The task:
Everything in the records below from the line containing "Given: Open the keV X-axis unit dropdown" through the line containing "Click the issues" is to be reproduced exactly, those two lines included; no picture is to be copied.

The data:
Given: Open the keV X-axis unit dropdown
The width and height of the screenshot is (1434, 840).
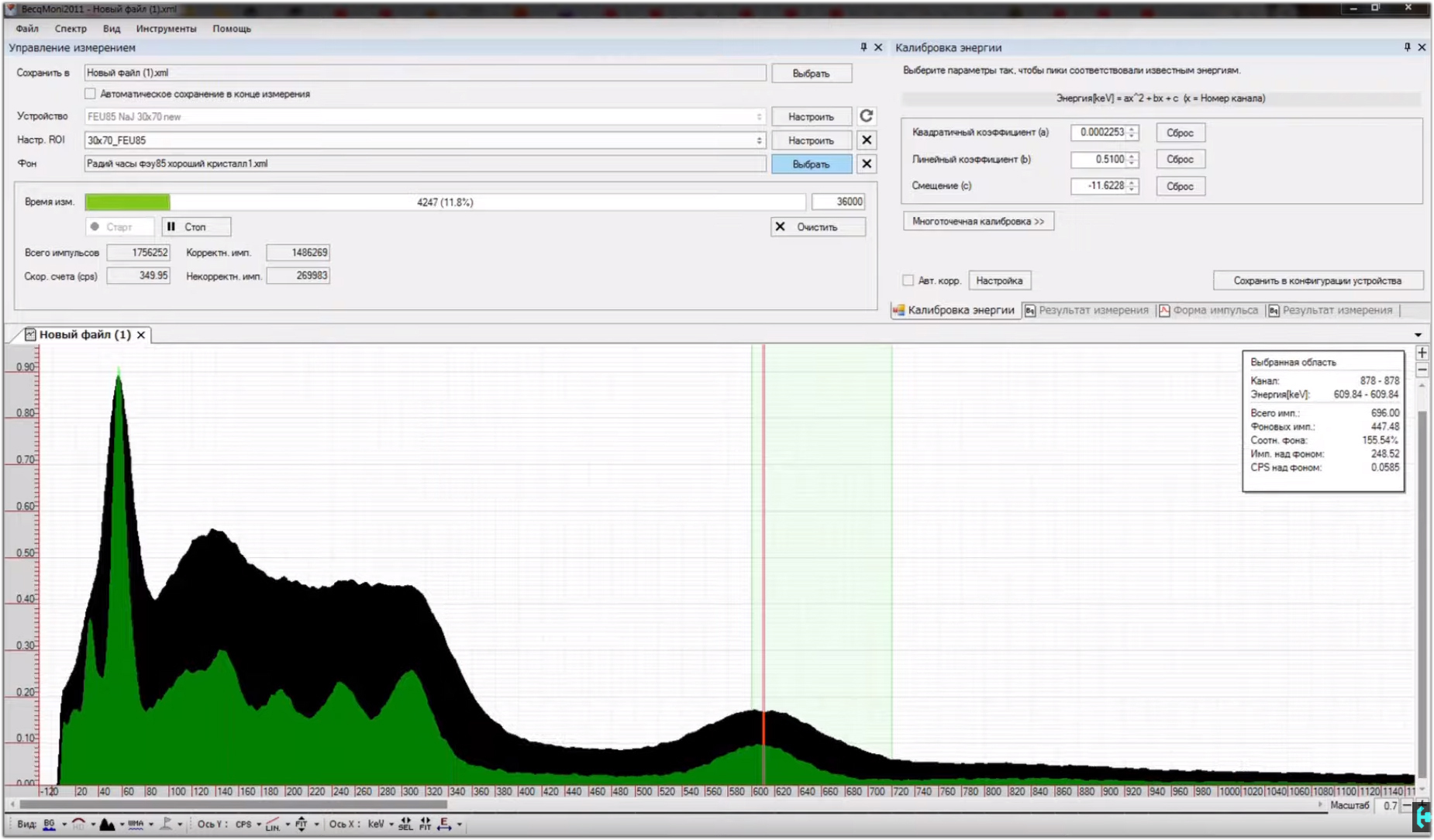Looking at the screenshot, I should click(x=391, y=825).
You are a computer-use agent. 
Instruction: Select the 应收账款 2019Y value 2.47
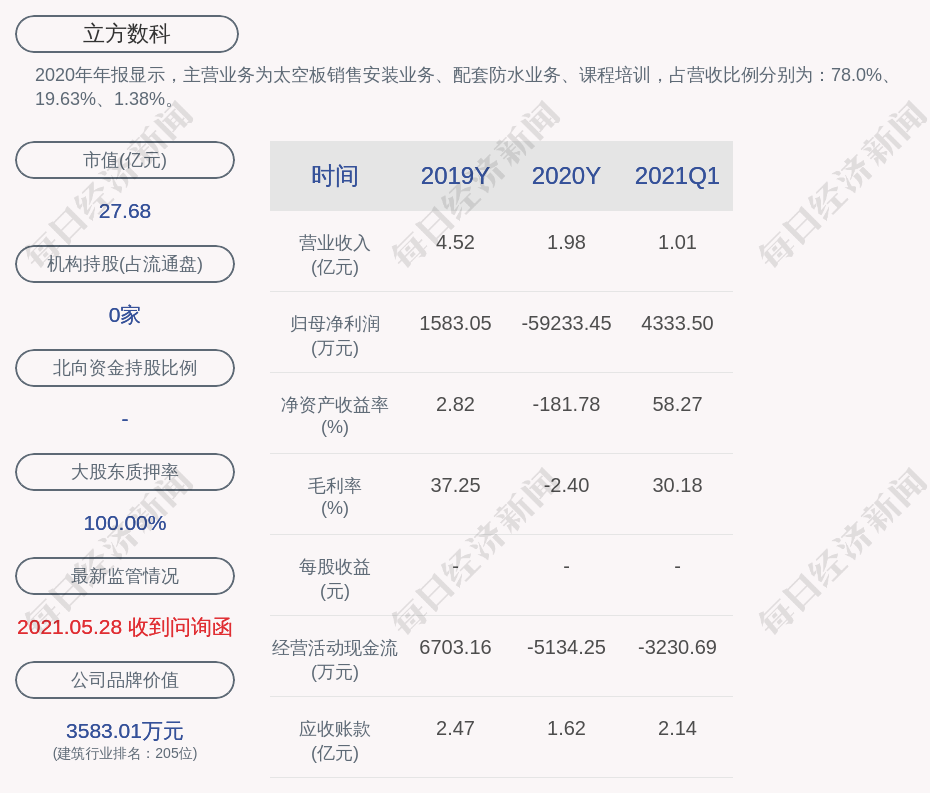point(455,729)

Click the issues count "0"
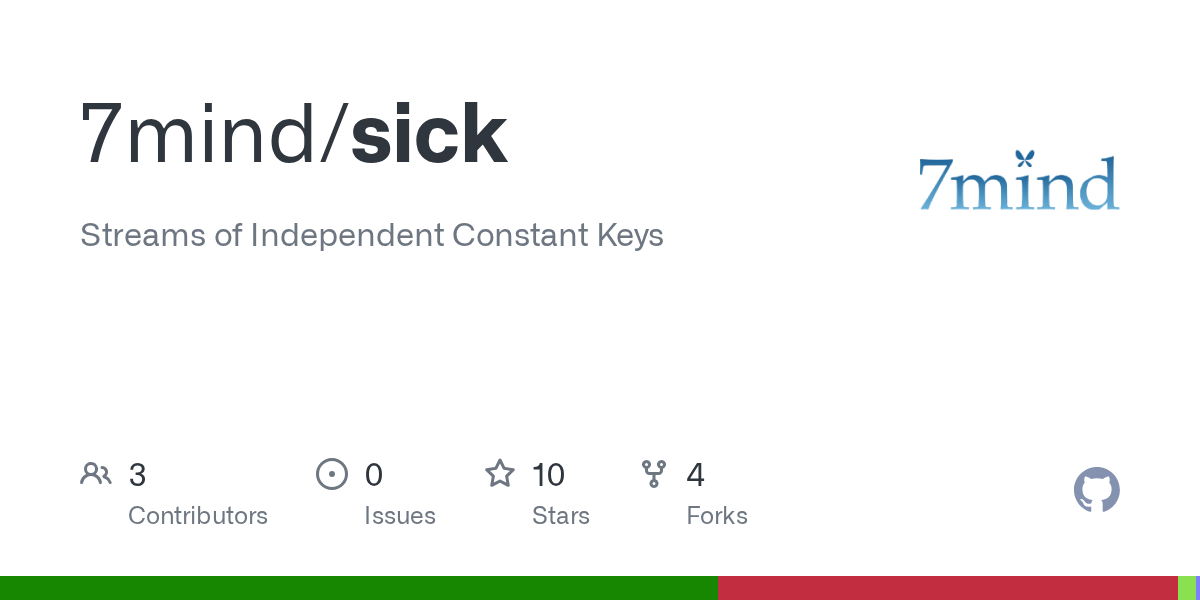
---
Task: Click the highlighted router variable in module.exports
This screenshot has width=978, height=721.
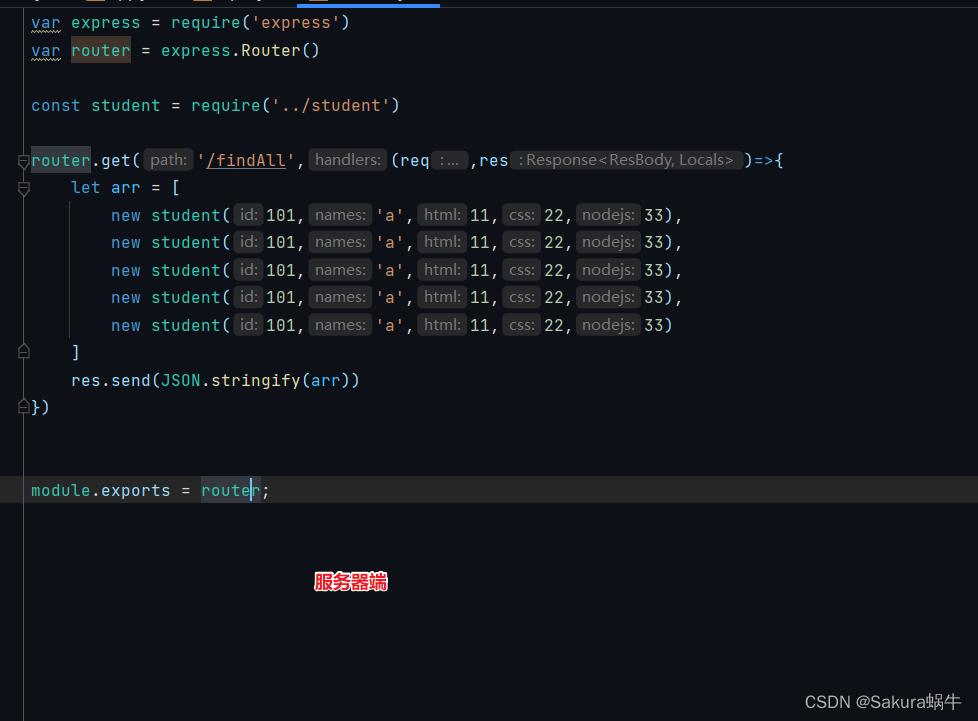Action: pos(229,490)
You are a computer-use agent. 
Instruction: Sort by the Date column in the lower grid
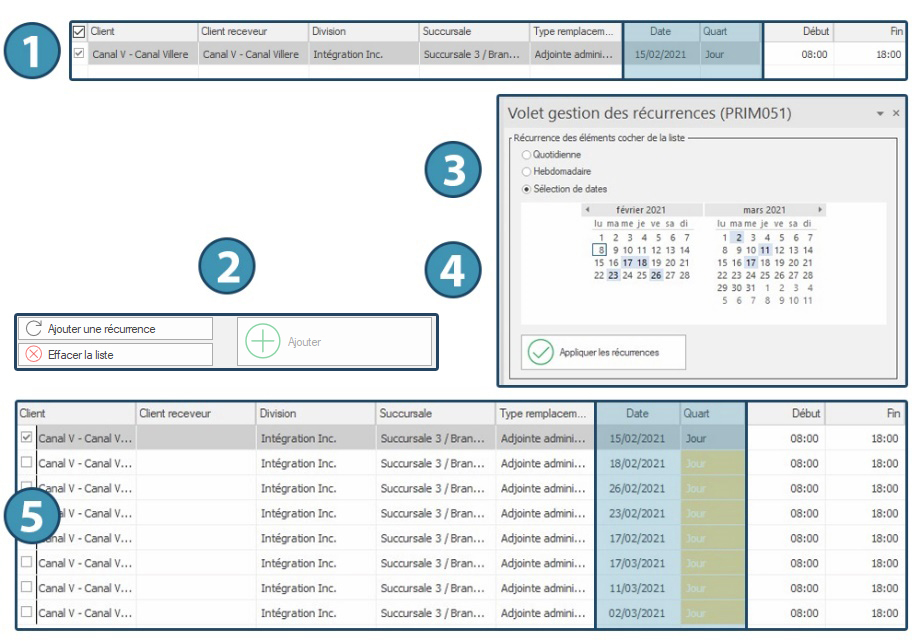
==
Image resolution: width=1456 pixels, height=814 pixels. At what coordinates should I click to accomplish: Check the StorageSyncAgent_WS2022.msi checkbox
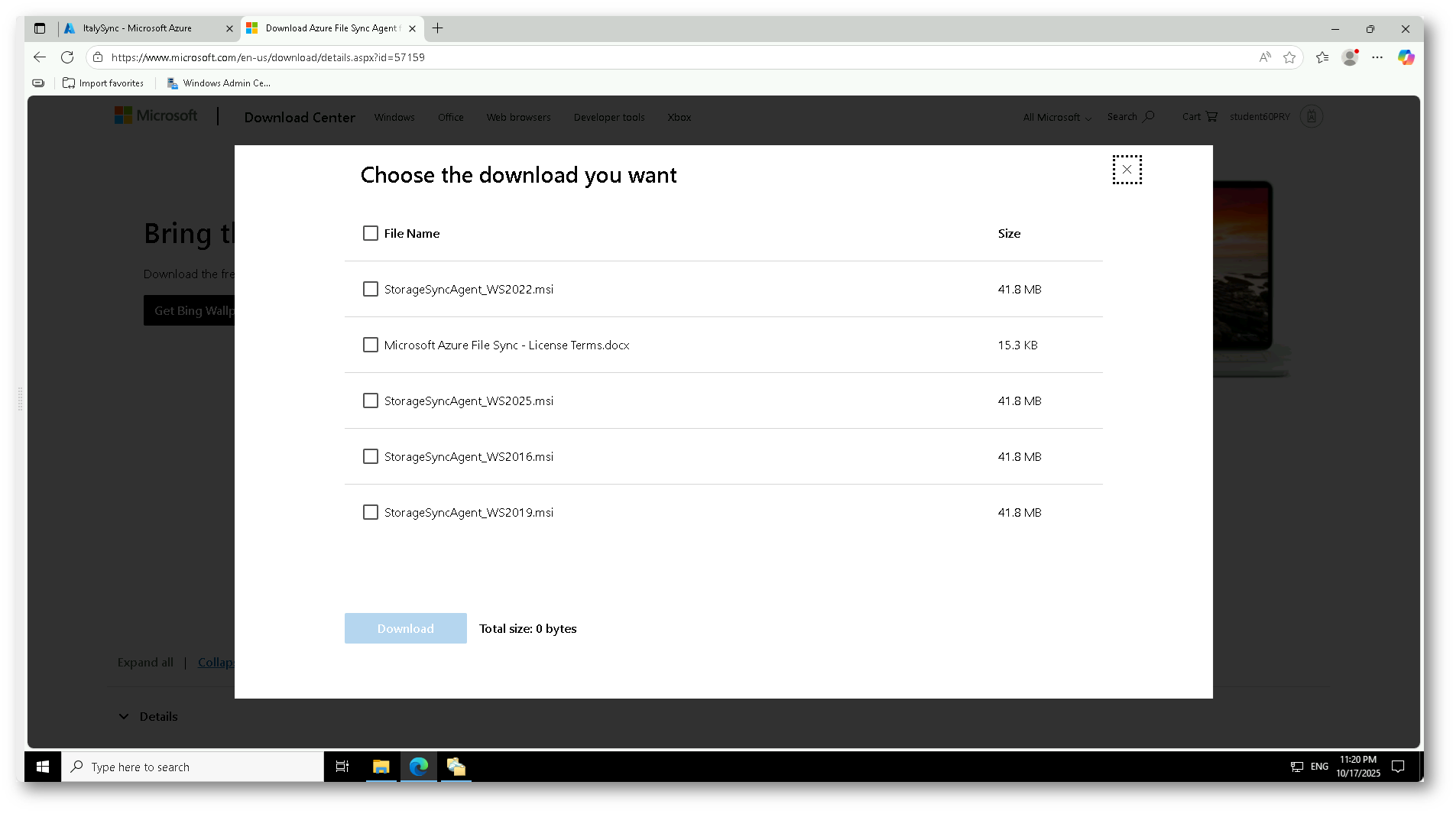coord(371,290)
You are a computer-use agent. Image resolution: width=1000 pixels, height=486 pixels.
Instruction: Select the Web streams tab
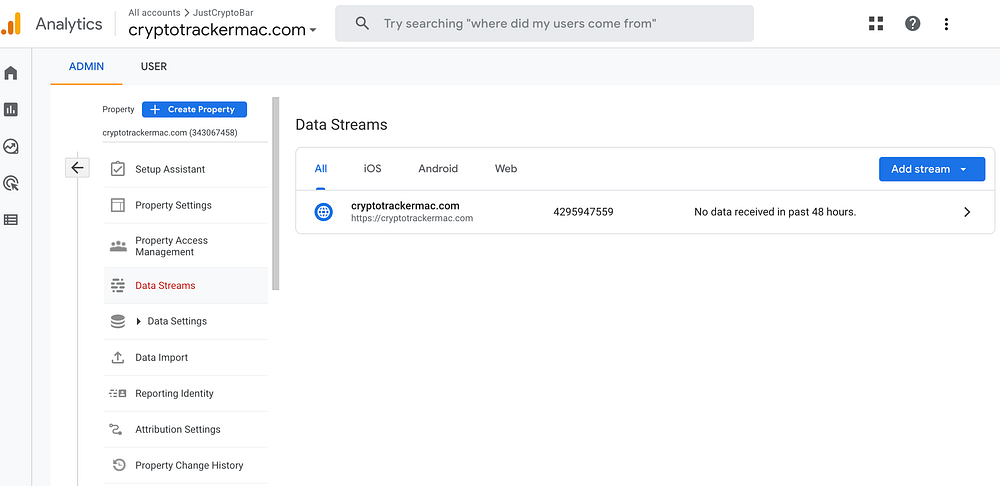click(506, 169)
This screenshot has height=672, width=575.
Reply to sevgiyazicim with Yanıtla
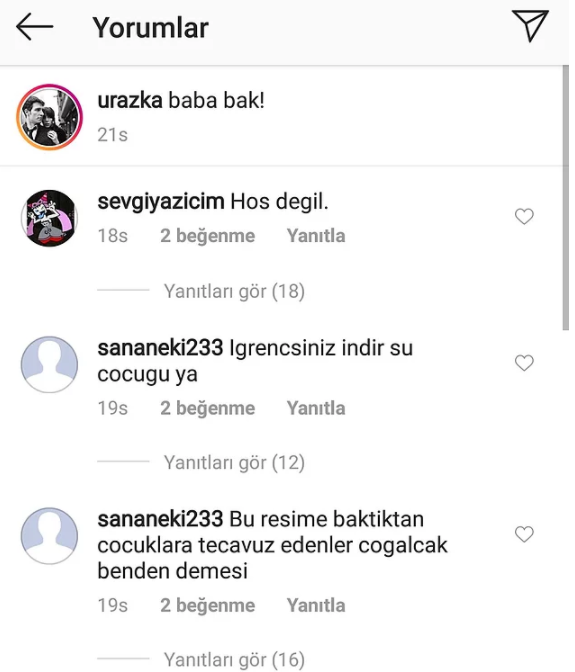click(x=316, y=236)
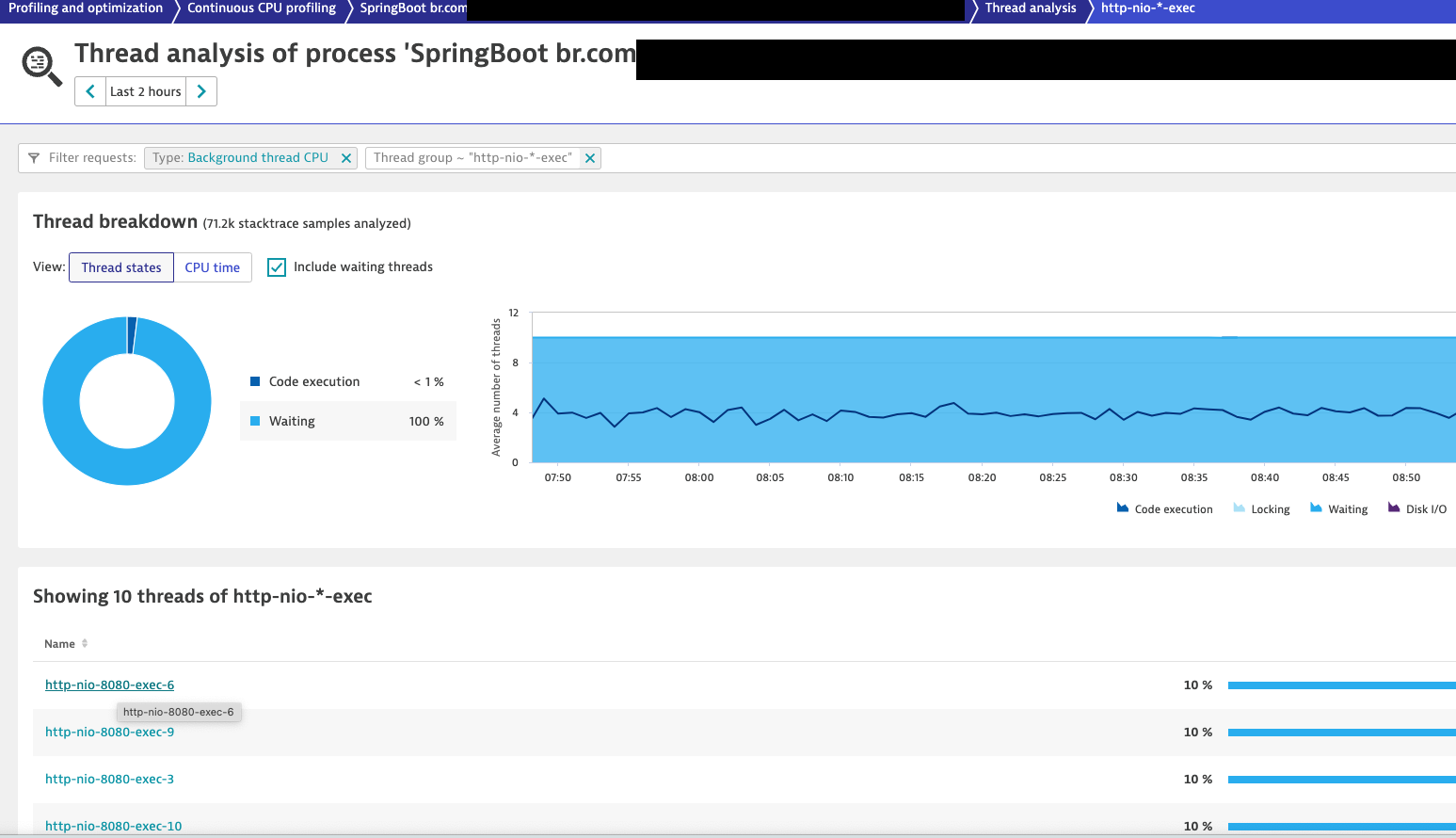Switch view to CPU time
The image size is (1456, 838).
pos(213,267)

Result below:
Given: Open the keV X-axis unit dropdown
The width and height of the screenshot is (1434, 840).
Looking at the screenshot, I should click(x=391, y=825).
You are a computer-use agent. 
Instruction: Select the 应收账款 2019Y value 2.47
point(455,729)

Click the issues count "0"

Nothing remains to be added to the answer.